The U P A voice
June 2006 Contents

Featured UPA Links:

Job Bank

Member Benefits:
Discounts and Special Offers:

Event Discounts

 

amazon.com
Order your usability books now from the Amazon.com link from this site. Part of all sales help fund UPA.

Why a Completion Rate is Better with a Confidence Interval

By Jeff Sauro

Jeff Sauro is a Six Sigma trained Statistician at Oracle in Denver, CO. Before Oracle, Jeff was a Human Factors Engineer at PeopleSoft, Intuit and General Electric. Jeff has presented and published on the topic of usability metrics at CHI, UPA and HFES conferences and maintains the website measuringusability.com. He received bachelors degrees from Syracuse University and a Masters from Stanford University.

You just ran an 8 participant usability test and watched as 7 out of 8 users completed a task to provide an 87.5% completion rate. You need to summarize your findings in a test report, and you’ve heard that you should include confidence intervals. But what exactly do confidence intervals do that the completion rate cannot?

Confidence intervals have been lauded by the APA (American Psychological Association) as the preferred technique when presenting data for any size sample, and this has been echoed in the usability literature as well [3][5]. They are so strongly recommended because they combine information on “location and precision and can often be directly used to infer significance levels” [1]. More on location and precision will be discussed below.

From the usability test described above, we don’t know what proportion of all users actually will complete the task (for that we’d need to test all users, which could be thousands). The observed proportion tells us that perhaps 87.5 percent of all users will be successful, and that’s certainly more than we knew before running the test. But the chance that this estimate is absolutely, as opposed to approximately, correct is very close to zero, especially when sample sizes are small.

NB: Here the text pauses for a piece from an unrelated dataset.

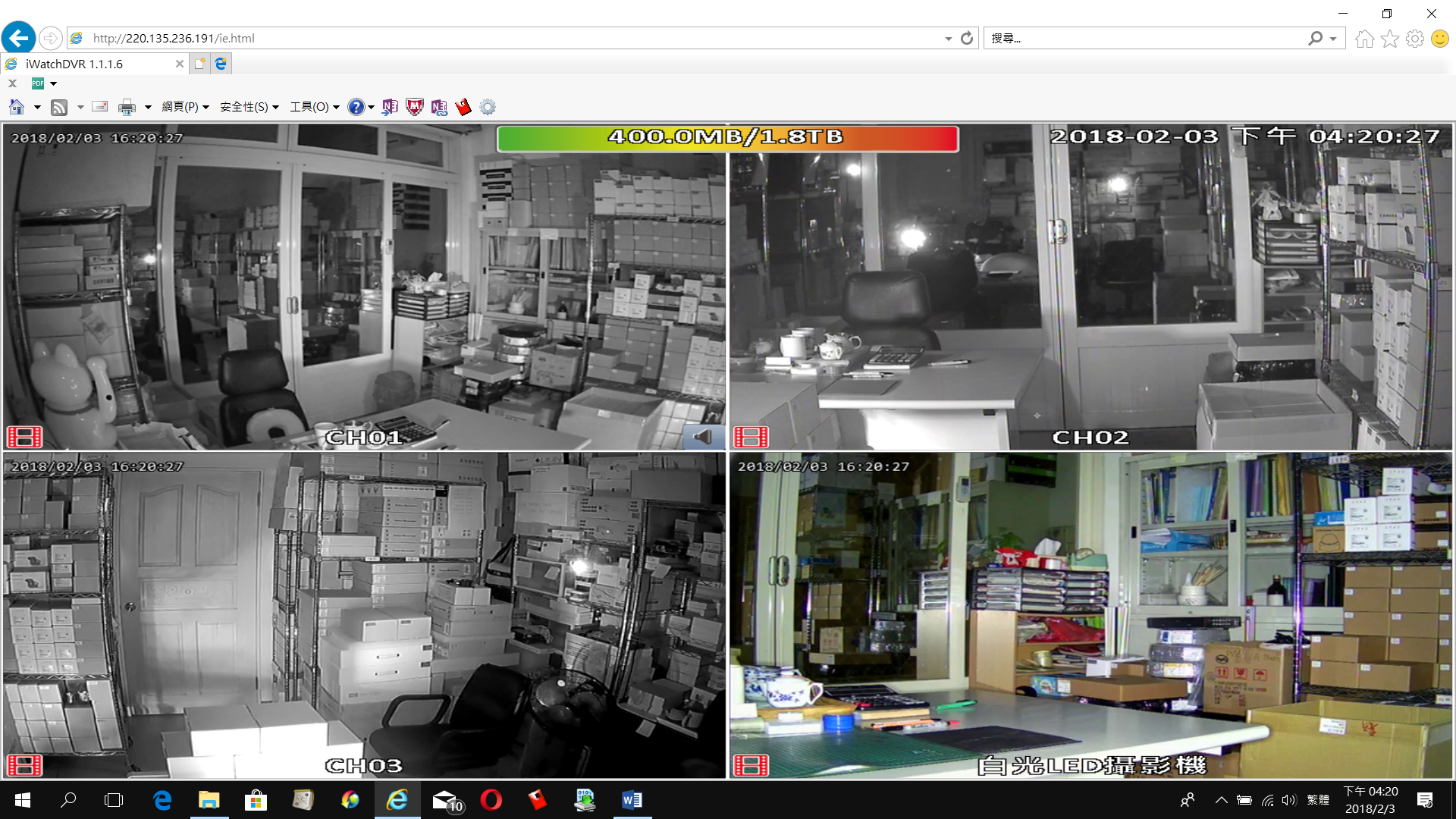Viewport: 1456px width, 819px height.
Task: Open a new browser tab
Action: [x=199, y=64]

There are some simple techniques that consistently improve the accuracy of small-sample estimates. In this case, it’s to add one success and one failure to the observed proportion [2]. This provides a slightly better estimate of (7+1)/ (8+2) = 80 percent (better because in the long run, this estimate will be closer to the true population value). Even this adjustment only slightly improves the estimate. In fact, no matter what adjustment we make to a point estimate, it will almost always be wrong. Here’s why. If I asked you how many seconds it will take you to get to work tomorrow, you’d probably come up with a reasonable guess based on your past experience, say 1250 seconds (not quite 21 min). But what are the chances you’d be accurate to the second? Not very likely. Now if I asked you to tell me a range of time that it would take you to get to work, you might say, between 1200 to 1500 seconds (20 to 25min) and you’d probably be right on many days.

It’s much easier and more accurate to report a likely range of values than hazarding a guess. Yet, when we report just a completion rate in a usability report, it’s tantamount to stating the number of seconds it will take to get to work. The formal way of providing a likely range on an unknown population parameter (the mean usually) is to use a confidence interval.

Calculating a Confidence Interval on Small Sample Completion Rates
To calculate a confidence interval on this data (small-sample proportion) there is also an adjustment you need to make for the smaller sample size: add two successes and two failures to the observed completion rate (when sample sizes are less than about 100)[5]. So instead of 7/8 you have 9/12. From this proportion you build a confidence interval through the following steps (or use the online calculator available at [4]):

  1. Add two successes and two failures to the observed proportion 7/8 = 9/12
  2. Find the Standard Deviation:
    a. Multiple the completion rate times 1 minus the completion rate (use the adjusted completion rate). 9/12 = (.75 ) x (.25) = .1875. This is the Variance.
    b. Take the square root of the Variance to get the Standard Deviation: SQRT (.1875) = .433
  3. Find the Standard Deviation of the Mean: This is the Standard Deviation divided by the Square Root of the sample size: SQRT(12) = 3.464, so SEM = .433/3.464 = .125. This figure is also called the Standard Error of the Mean.
  4. Find the Margin of Error: Multiply your Standard Error times your desired level of confidence. Let’s use the common 95% Confidence Level which is just about 2 standard errors: 1.96. Multiple the Standard Error x 1.96 = .125 x 1.96 = .245
  5. Calculate the Low and High end of the Confidence Intervals: Proportion +/- the Margin of Error = .75 +/- .245 = 50.5% to 99.8%

So the likely range of what the total proportion of users to complete the task is between 50% and 99.8%. The blue shaded rectangle in Figure 1 indicates this likely range.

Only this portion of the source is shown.